Udowodniono, że czytanie ćwiczy mózg

12 września 2012


Grupa badaczy z Uniwersytetu Stanforda przy wykorzystaniu rezonansu magnetycznego odkryła, że czytanie literatury dostarcza „prawdziwie wartościowych ćwiczeń dla ludzkiego mózgu”.

Eksperci z dziedziny neurobiologii, radiologowie i uczeni humaniści postanowili współpracować razem przy innowacyjnym projekcie mającym odkryć zależność pomiędzy czytaniem a skupianiem i rozpraszaniem uwagi. Korzystając z obrazowania rezonansu metodą fRMI obserwowali przebieg fal mózgowych u ochotników wybranych spośród doktorantów z katedry literatury, gdy czytali powieść Jane Austen.
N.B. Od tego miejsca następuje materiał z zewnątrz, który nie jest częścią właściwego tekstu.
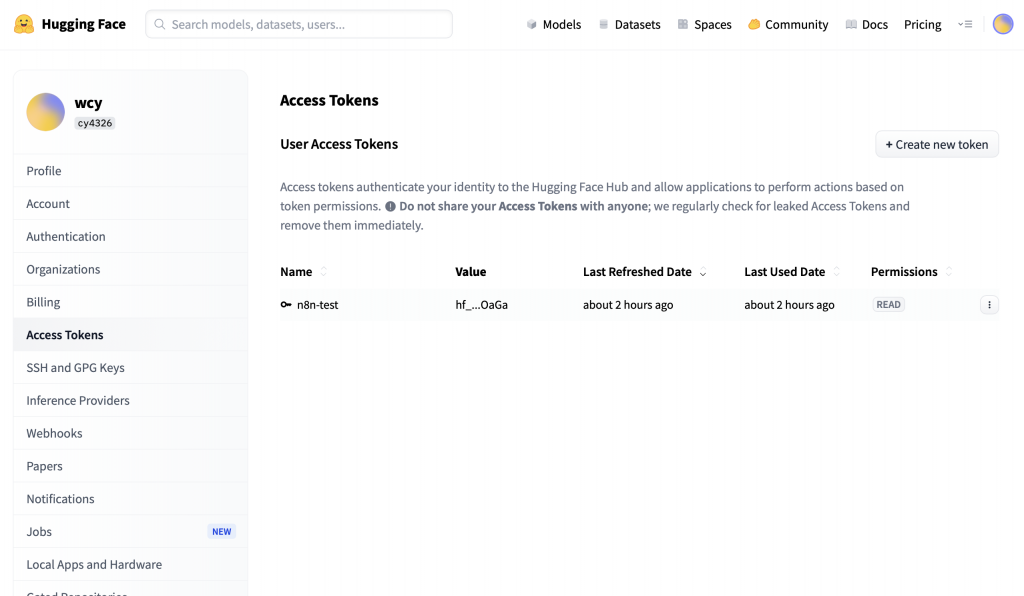Image resolution: width=1024 pixels, height=596 pixels.
Task: Click the n8n-test token key icon
Action: (x=286, y=305)
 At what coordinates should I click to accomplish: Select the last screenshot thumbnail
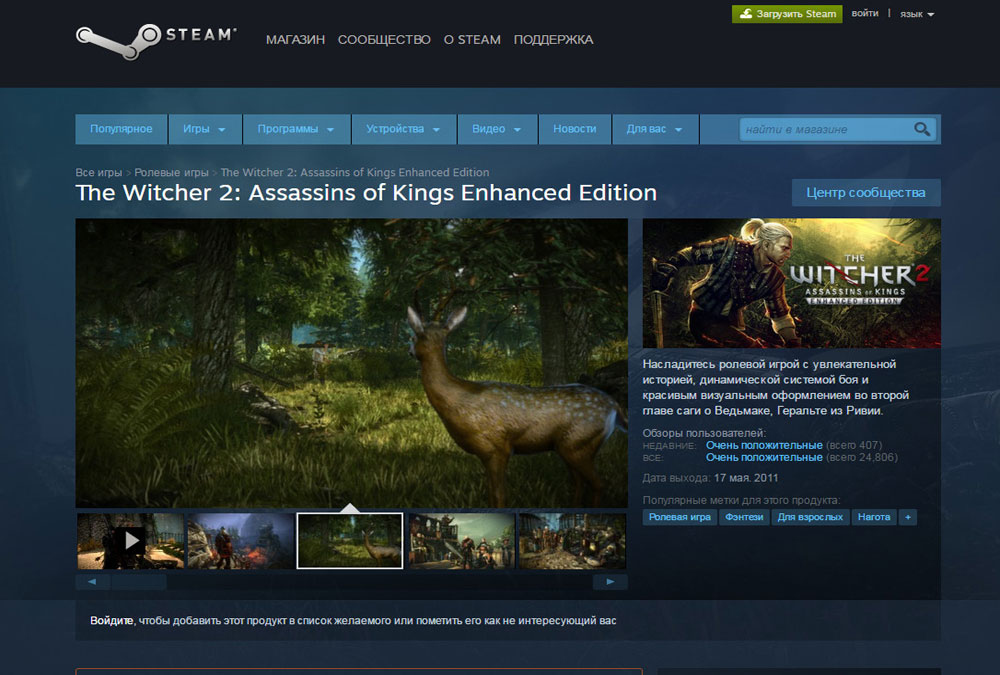572,540
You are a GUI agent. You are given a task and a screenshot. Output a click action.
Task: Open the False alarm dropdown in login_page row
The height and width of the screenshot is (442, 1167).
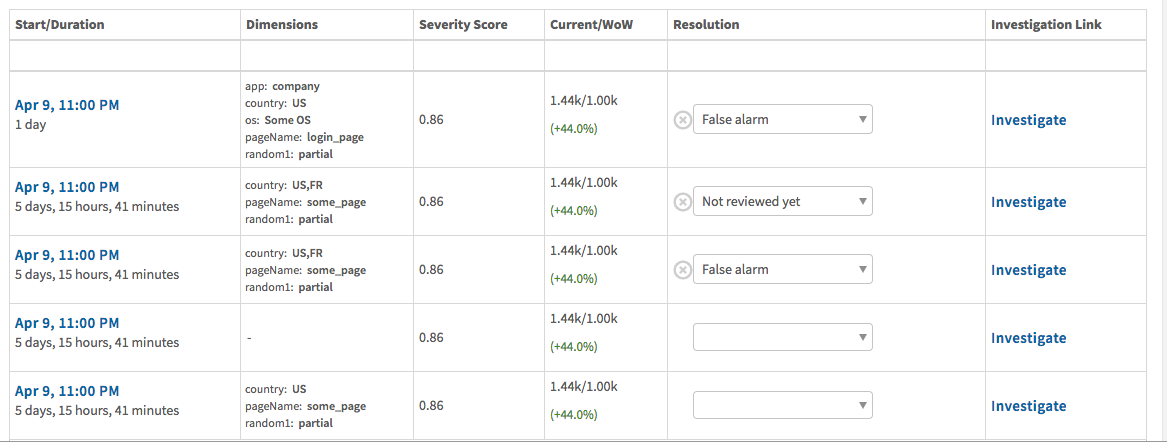pyautogui.click(x=782, y=119)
Ku zaskoczeniu uczonych, wstępne wyniki ujawniły niespodziewany wzrost przepływu krwi do zupełnie innych obszarów mózgu niż tych odpowiedzialnych za funkcje wykonawcze, które są zazwyczaj powiązane ze skupianiem uwagi na czytaniu. Natalie Philips, uczona kierująca projektem, powiedziała, że wzrost przepływu krwi podczas uważnego czytania sugeruje, iż „skupianie uwagi na tekstach literackich wymaga koordynacji wielu złożonych funkcji poznawczych”, a co za tym idzie ? „może dostarczać prawdziwie wartościowych ćwiczeń dla ludzkiego mózgu”. Co ciekawe, czytanie dla relaksu również wywoływało wzmożony przepływ krwi, ale w innych obszarach mózgu. Zdaniem Philips oznacza to, że każdy sposób czytania tworzy inne „wzory” w mózgu, które są o wiele bardziej złożone niż wtedy, gdy pracujemy lub bawimy się.

Jednym z celów eksperymentu jest zbadanie wartości, jaką daje studiowanie literatury, dlatego ochotnicy mieli skupiać uwagę na tekście na dwa sposoby ? raz proszono ich o czytanie dla przyjemności, później zaś o lekturę ze wzmożoną koncentracją, podobnie jak podczas nauki do egzaminu.

Badacze spodziewali się, że podczas czytania dla relaksu aktywują się ośrodki odczuwania przyjemności, założyli więc, że uważne czytanie, jako forma zwiększonej uwagi, wytworzy bardziej neutralną aktywność mózgową niż czytanie relaksacyjne. Jeśli dalsza analiza będzie potwierdzać powyższą teorię, nauka uważnego czytania (np. poprzez skupianie uwagi na formie literackiej) może posłużyć jako „rodzaj poznawczego treningu uczącego nas regulowania naszą koncentracją i używania nowych obszarów mózgu podczas elastycznego poruszania się pomiędzy stanami skupienia”.

Badania przeprowadzane na Uniwersytecie Stanforda to jedne z pierwszych eksperymentów wykorzystujących obrazowanie fMRI do prześledzenia reakcji ludzkiego mózgu na literaturę. Zdaniem Philips, potencjał, jaki dają neuronaukowe narzędzia, może zapewnić bogatszy obraz tego, jak nasze umysły angażują się w sztukę, w tym przypadku w złożoność doświadczenia, które znamy jako czytanie.